Aim of the task.
Copy out the lines from the start through the line containing "pos(25,437)", inclusive, leaving out the pictures.

==============================

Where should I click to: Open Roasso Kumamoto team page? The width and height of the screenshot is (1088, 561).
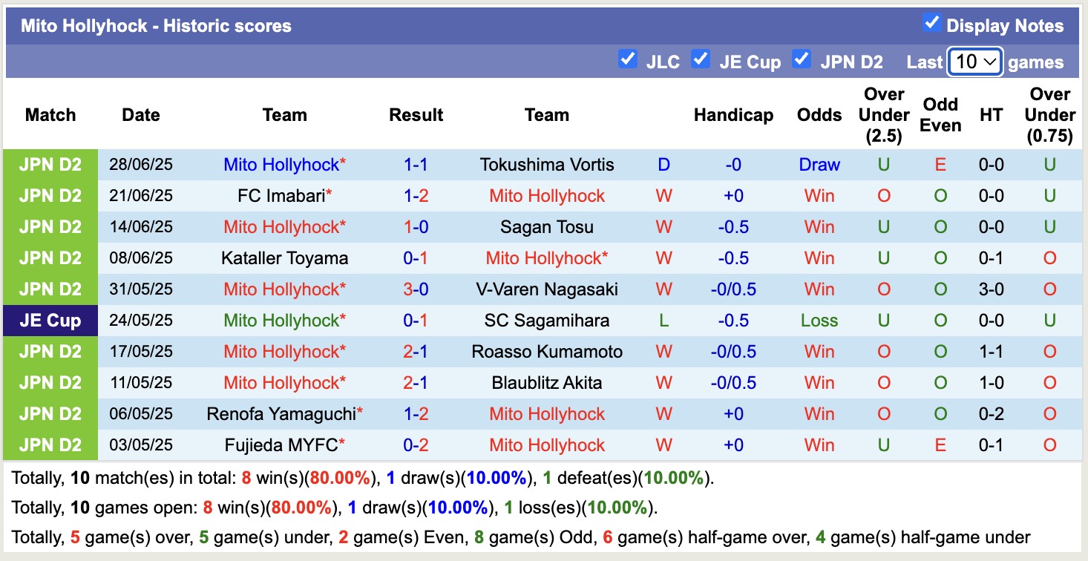tap(546, 352)
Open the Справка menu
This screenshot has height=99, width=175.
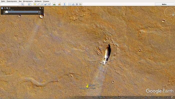pos(46,1)
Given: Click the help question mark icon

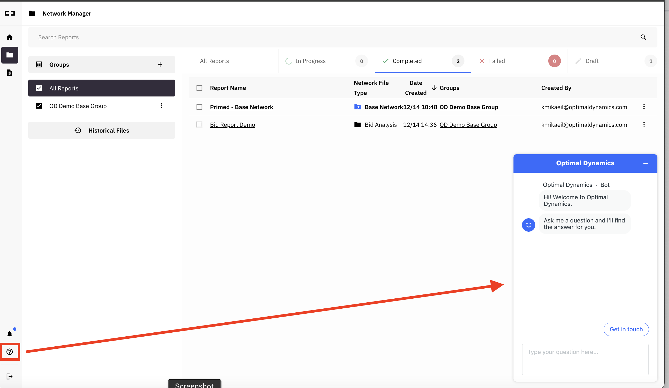Looking at the screenshot, I should point(10,352).
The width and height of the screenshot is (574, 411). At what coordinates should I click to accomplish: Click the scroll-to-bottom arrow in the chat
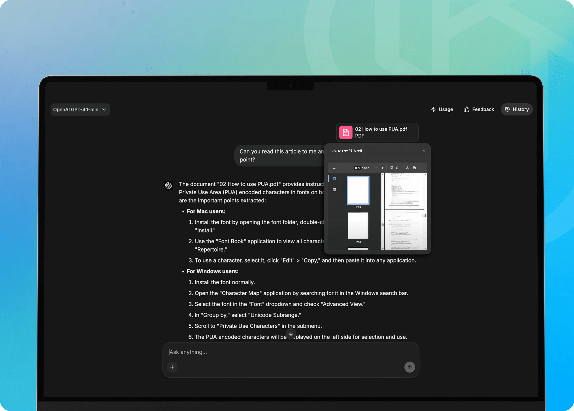291,334
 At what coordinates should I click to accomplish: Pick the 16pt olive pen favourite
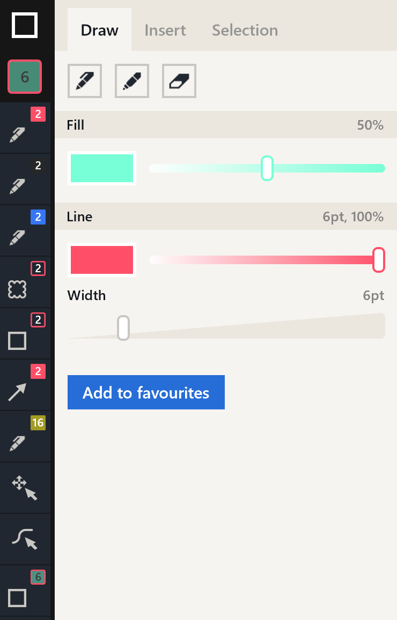pos(25,437)
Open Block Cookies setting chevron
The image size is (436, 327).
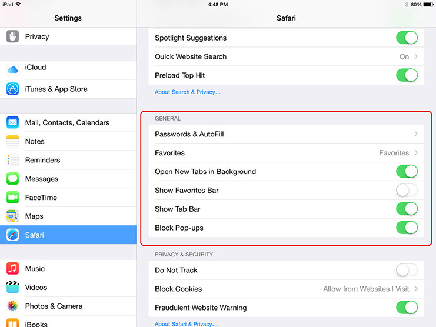(416, 289)
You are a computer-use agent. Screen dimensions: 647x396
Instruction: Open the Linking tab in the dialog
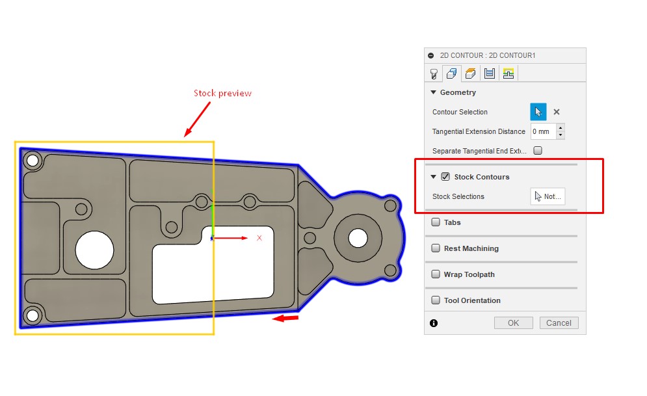(507, 73)
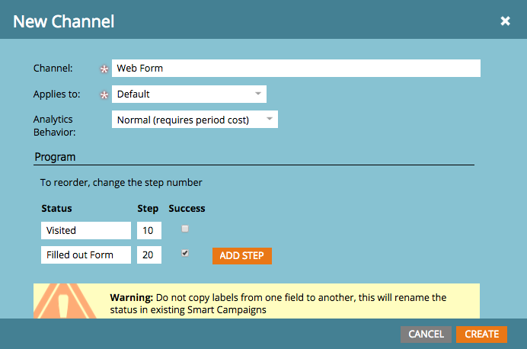This screenshot has width=527, height=349.
Task: Select the Default combo box field
Action: pos(189,94)
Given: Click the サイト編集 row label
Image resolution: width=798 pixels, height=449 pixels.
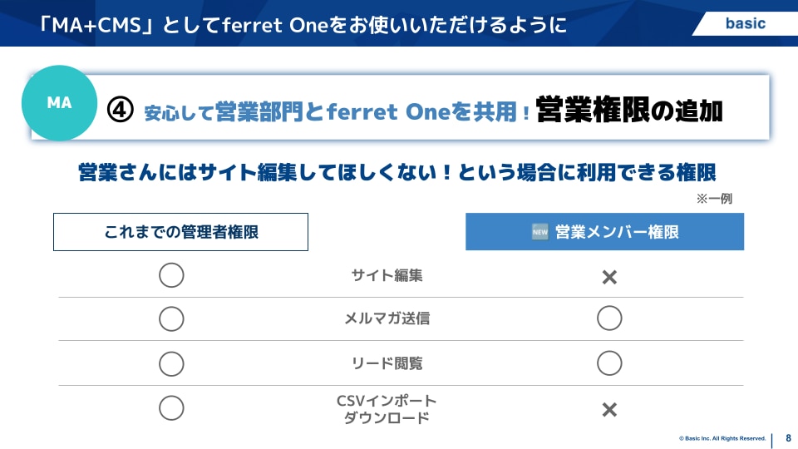Looking at the screenshot, I should (387, 275).
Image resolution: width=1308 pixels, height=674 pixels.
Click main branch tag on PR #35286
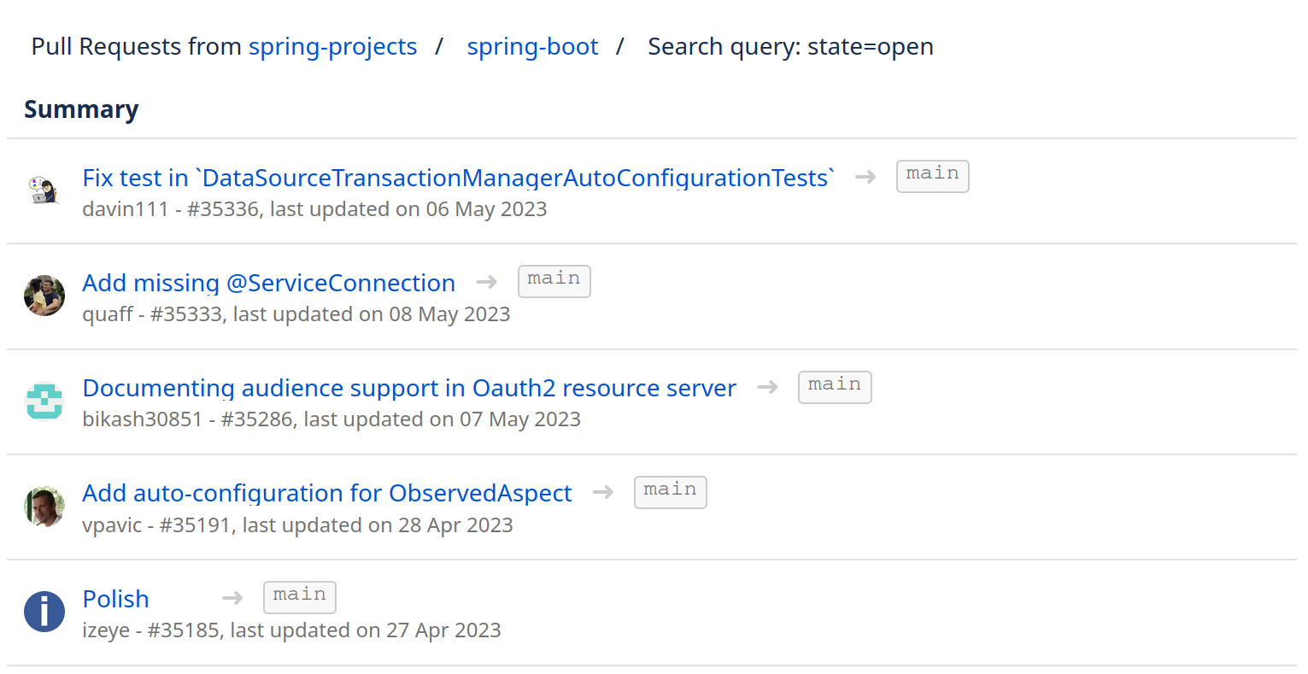834,387
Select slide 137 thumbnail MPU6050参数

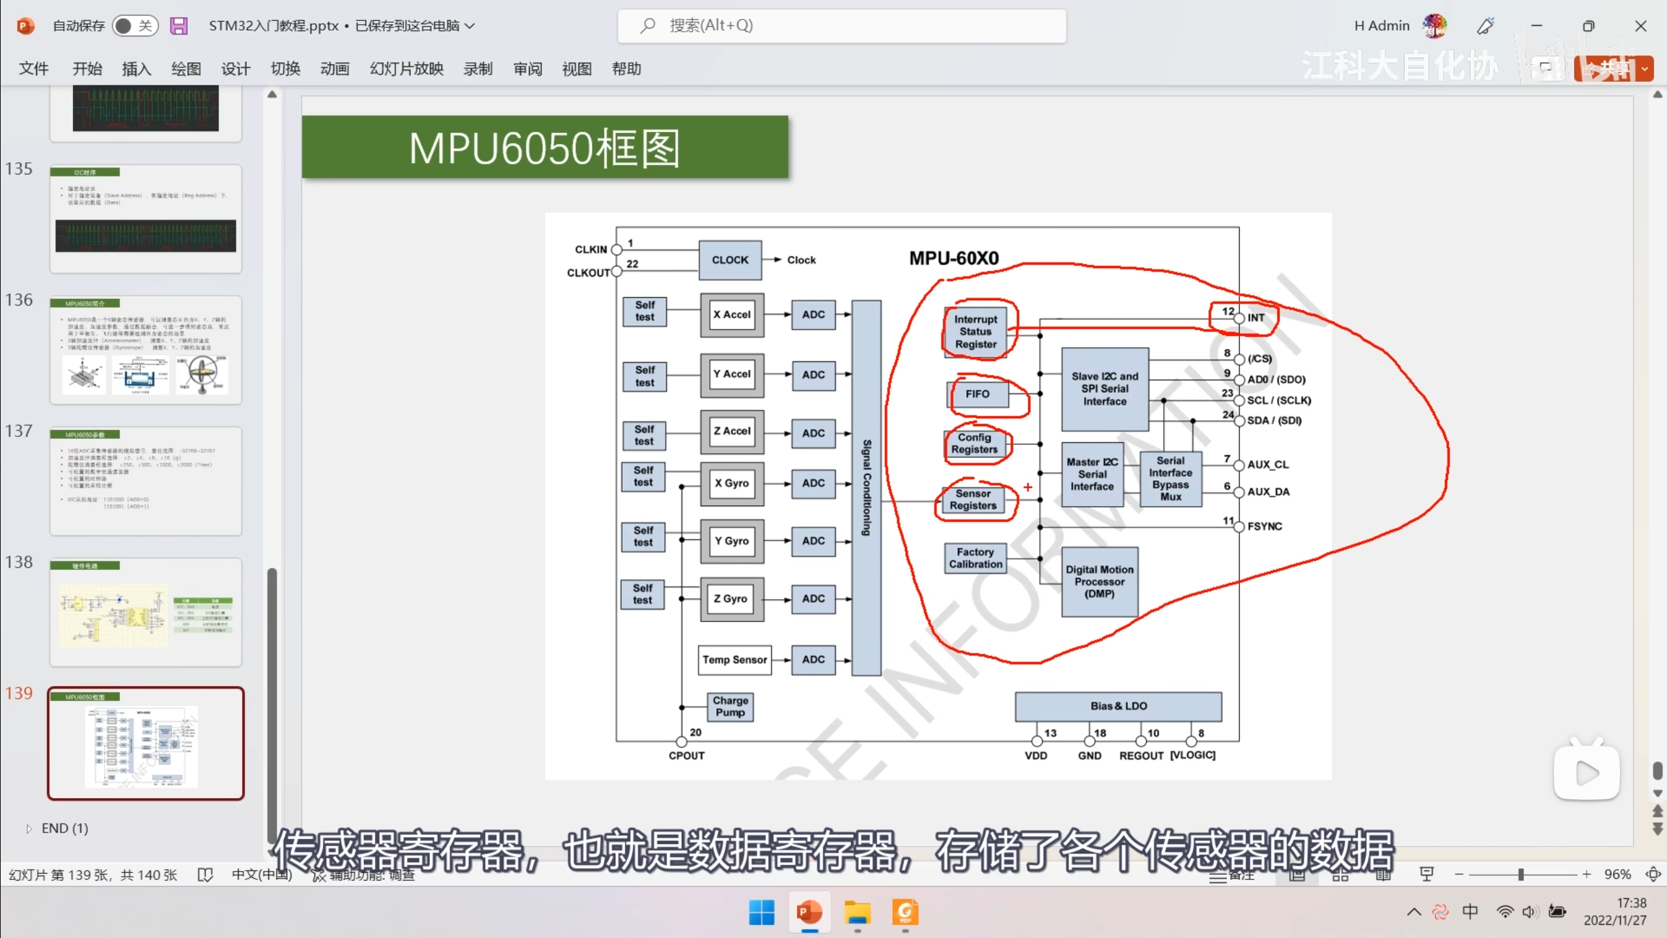(146, 481)
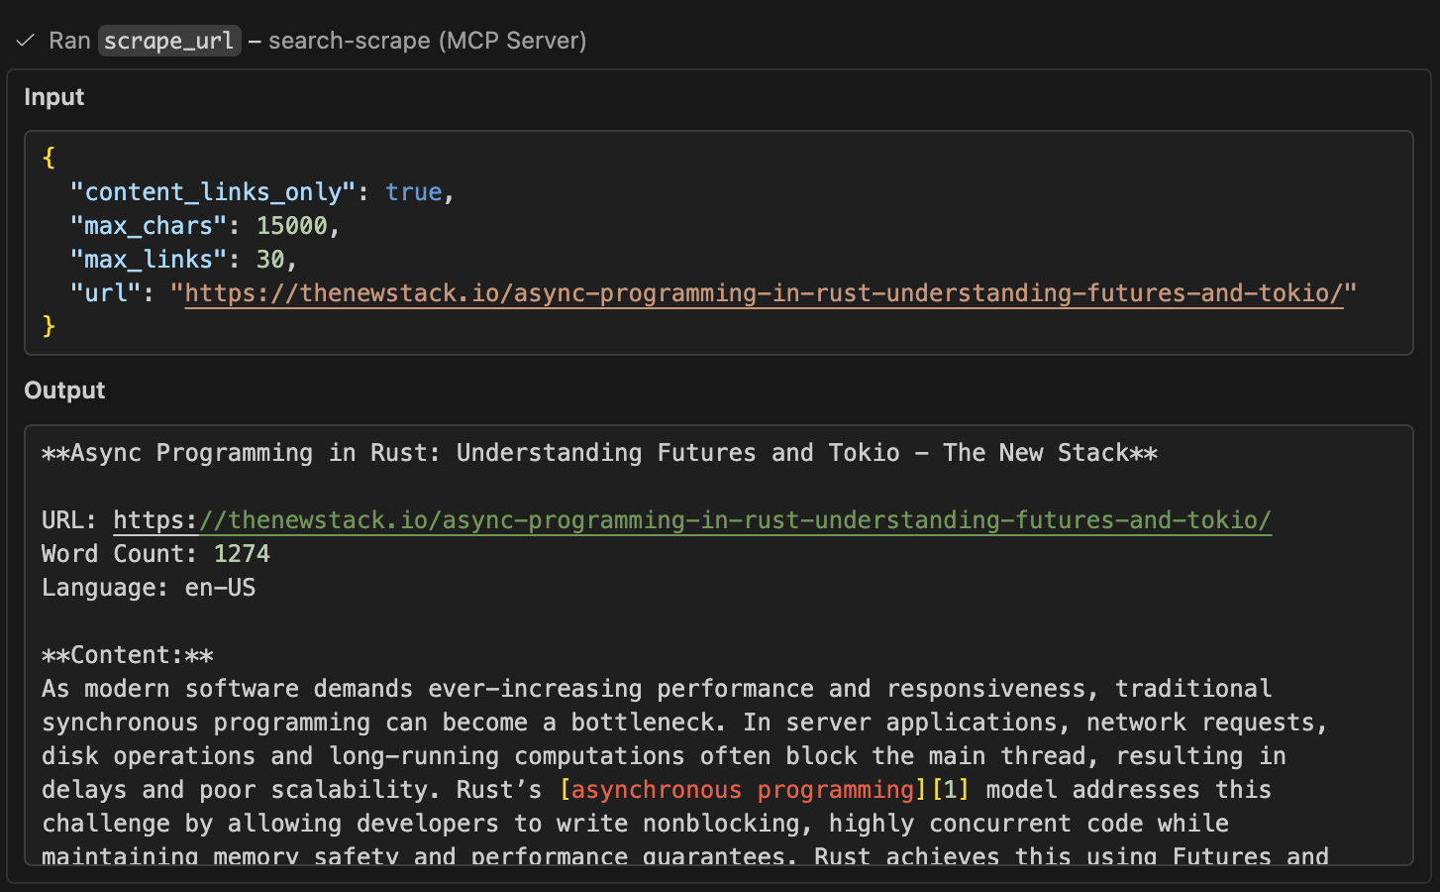
Task: Click the checkmark icon next to Ran
Action: [x=25, y=41]
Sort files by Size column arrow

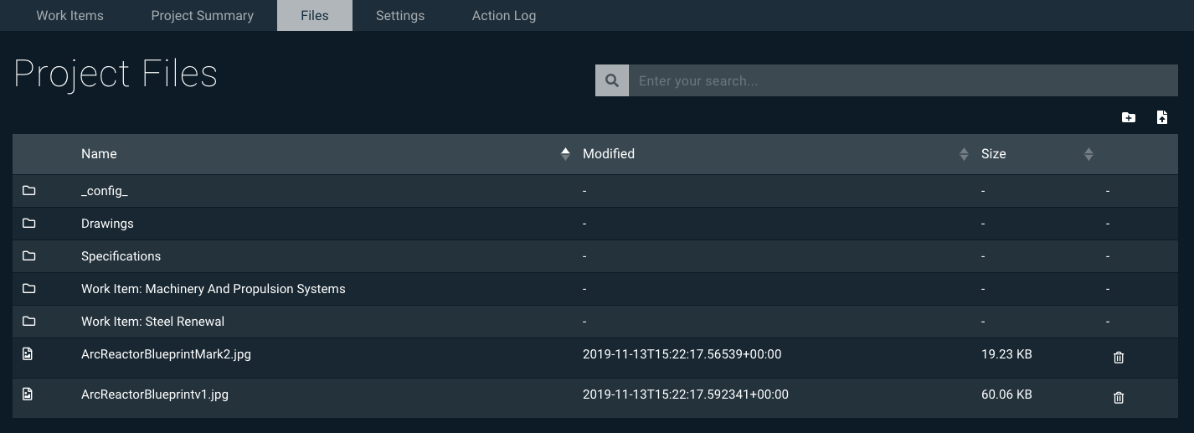point(1088,154)
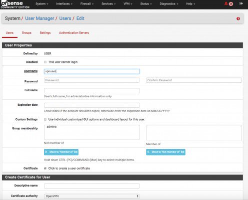Screen dimensions: 248x200
Task: Click Move to "Not member of" list button
Action: (166, 152)
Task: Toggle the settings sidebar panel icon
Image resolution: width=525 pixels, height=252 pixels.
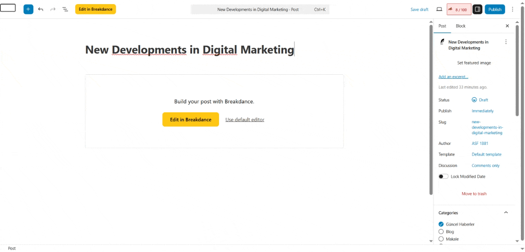Action: click(x=477, y=9)
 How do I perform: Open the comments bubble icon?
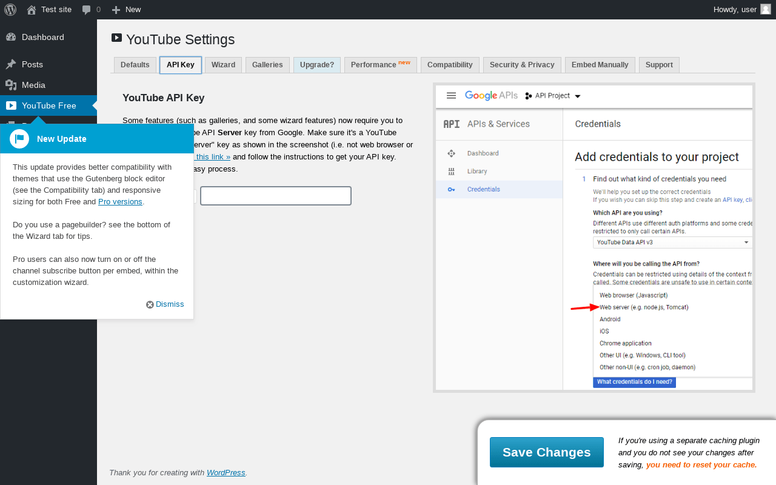pyautogui.click(x=87, y=10)
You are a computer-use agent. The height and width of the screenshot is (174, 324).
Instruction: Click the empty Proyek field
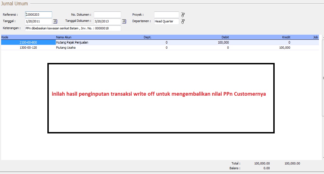click(166, 15)
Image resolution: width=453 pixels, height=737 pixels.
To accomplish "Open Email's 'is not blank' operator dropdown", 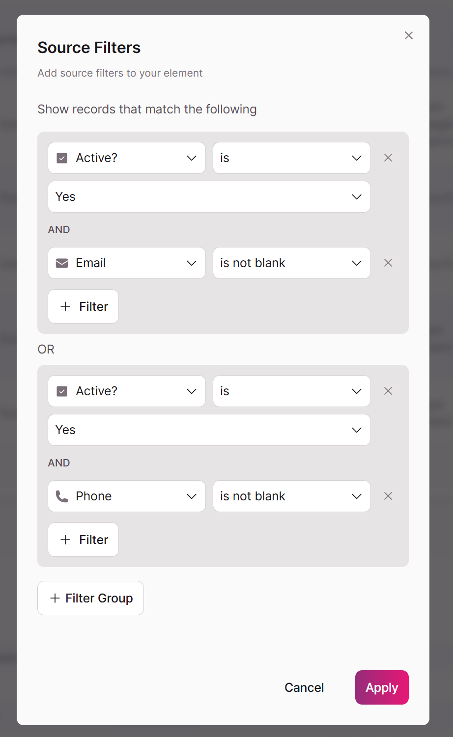I will (x=292, y=263).
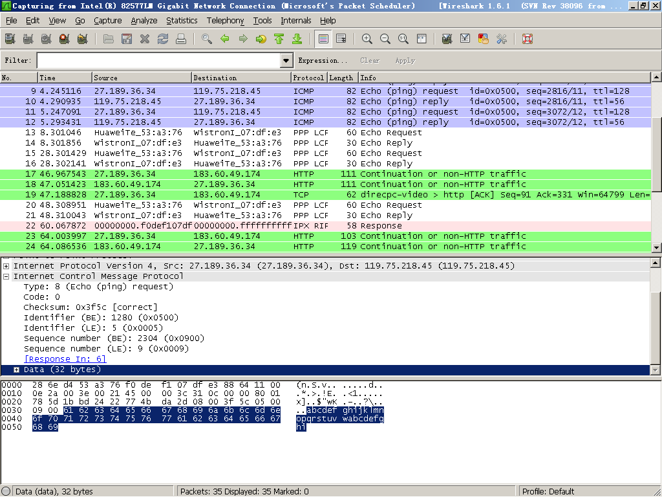Open the capture filters icon
Image resolution: width=662 pixels, height=497 pixels.
coord(447,39)
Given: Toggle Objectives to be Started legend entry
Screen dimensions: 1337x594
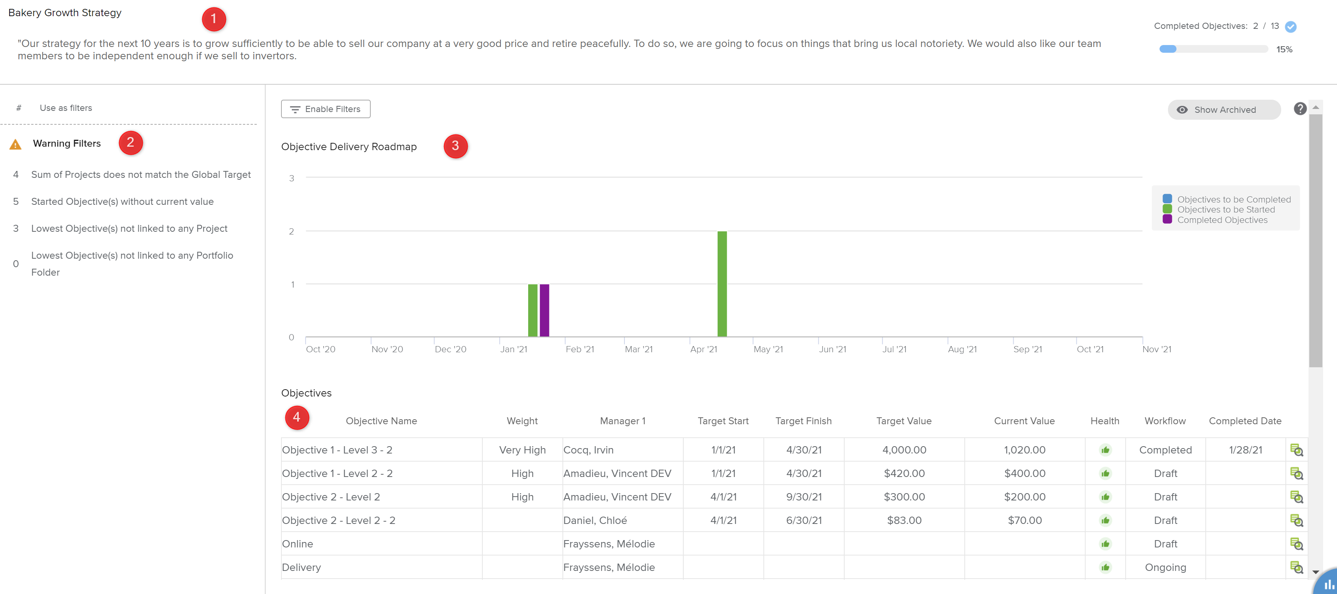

==============================

Exercise response.
Where should I click to: Open Roasso Kumamoto team page? The width and height of the screenshot is (1088, 561).
tap(546, 352)
Open the Справка menu
This screenshot has height=99, width=175.
pos(46,1)
Given: Click the help question mark icon

Looking at the screenshot, I should point(10,352).
The width and height of the screenshot is (574, 411). At what coordinates should I click to accomplish: Click the scroll-to-bottom arrow in the chat
291,334
 At what coordinates should I click to accomplish: Pick the 16pt olive pen favourite
pos(25,437)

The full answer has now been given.